◆ **Activity**
Copy out the passage below about Dior and the biometric privacy lawsuit, word for word from beginning to end.

◆ **Provided passage**
In arguing for dismissal, Dior said Warmack-Stillwell failed to allege a legal injury. Bucklo rejected that argument, pointing to a 2020 U.S. Seventh Circuit Court of Appeals opinion, Bryant v. Compass Group USA. Although that opinion did say the allegation of failing to publicly disclose a data retention policy can’t sustain a BIPA claim, Bucklo noted the court later clarified claims can survive when they allege violations of “the full range” of the data policy guidelines.

According to Bucklo, Warmack-Stillwell alleged “violation of the full panoply” of policy requirements, including that Dior neither developed nor followed a data collection and retention plan. Bucklo also said the complaint adequately alleged Dior used biometric data to increase sales of its sunglasses.

However, Dior won dismissal by invoking one of BIPA’s statutory exemptions. The law prevents lawsuits when the data in question is “captured from a patient in a health care setting” and excludes from protection any “information collected, used, or stored for health care treatment, payment, or operations under the federal Health Insurance Portability and Accountability Act of 1996.”

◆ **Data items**
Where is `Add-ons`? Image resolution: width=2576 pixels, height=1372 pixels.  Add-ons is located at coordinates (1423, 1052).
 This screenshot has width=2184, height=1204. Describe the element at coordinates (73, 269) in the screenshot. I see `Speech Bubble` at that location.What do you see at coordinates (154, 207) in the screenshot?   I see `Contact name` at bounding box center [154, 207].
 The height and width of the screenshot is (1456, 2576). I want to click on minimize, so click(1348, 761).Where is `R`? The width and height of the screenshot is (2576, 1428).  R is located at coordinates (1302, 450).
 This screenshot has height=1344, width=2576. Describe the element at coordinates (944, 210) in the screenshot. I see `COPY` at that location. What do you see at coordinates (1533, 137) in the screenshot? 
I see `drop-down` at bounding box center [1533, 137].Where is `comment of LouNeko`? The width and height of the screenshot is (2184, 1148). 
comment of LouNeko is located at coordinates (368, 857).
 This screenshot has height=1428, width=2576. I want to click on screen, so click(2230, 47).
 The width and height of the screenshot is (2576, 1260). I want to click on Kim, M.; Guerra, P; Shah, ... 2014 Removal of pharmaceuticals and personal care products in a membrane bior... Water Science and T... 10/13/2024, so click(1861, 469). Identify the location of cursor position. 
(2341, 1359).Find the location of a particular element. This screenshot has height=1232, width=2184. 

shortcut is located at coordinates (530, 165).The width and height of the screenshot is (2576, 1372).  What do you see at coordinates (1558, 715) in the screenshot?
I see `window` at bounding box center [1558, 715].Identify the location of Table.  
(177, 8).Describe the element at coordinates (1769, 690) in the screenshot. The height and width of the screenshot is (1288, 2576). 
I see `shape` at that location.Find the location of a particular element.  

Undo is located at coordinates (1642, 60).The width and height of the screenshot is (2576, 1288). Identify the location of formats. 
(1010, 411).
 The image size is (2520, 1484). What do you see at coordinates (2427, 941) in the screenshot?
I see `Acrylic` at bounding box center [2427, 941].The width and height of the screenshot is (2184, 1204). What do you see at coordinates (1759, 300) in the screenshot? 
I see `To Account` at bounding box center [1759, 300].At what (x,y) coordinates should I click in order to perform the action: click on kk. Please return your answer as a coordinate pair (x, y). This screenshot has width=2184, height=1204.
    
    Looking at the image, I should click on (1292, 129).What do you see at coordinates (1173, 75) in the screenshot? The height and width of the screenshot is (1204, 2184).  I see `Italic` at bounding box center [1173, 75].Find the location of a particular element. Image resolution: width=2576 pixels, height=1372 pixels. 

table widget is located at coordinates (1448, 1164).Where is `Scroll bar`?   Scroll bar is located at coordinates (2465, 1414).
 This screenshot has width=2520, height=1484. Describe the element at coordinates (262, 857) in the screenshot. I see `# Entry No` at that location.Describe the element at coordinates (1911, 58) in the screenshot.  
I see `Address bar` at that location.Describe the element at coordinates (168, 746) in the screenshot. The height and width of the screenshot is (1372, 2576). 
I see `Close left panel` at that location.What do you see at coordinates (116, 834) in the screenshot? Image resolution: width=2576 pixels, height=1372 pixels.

◆ **Result**
In arguing for dismissal, Dior said Warmack-Stillwell failed to allege a legal injury. Bucklo rejected that argument, pointing to a 2020 U.S. Seventh Circuit Court of Appeals opinion, Bryant v. Compass Group USA. Although that opinion did say the allegation of failing to publicly disclose a data retention policy can’t sustain a BIPA claim, Bucklo noted the court later clarified claims can survive when they allege violations of “the full range” of the data policy guidelines.

According to Bucklo, Warmack-Stillwell alleged “violation of the full panoply” of policy requirements, including that Dior neither developed nor followed a data collection and retention plan. Bucklo also said the complaint adequately alleged Dior used biometric data to increase sales of its sunglasses.

However, Dior won dismissal by invoking one of BIPA’s statutory exemptions. The law prevents lawsuits when the data in question is “captured from a patient in a health care setting” and excludes from protection any “information collected, used, or stored for health care treatment, payment, or operations under the federal Health Insurance Portability and Accountability Act of 1996.”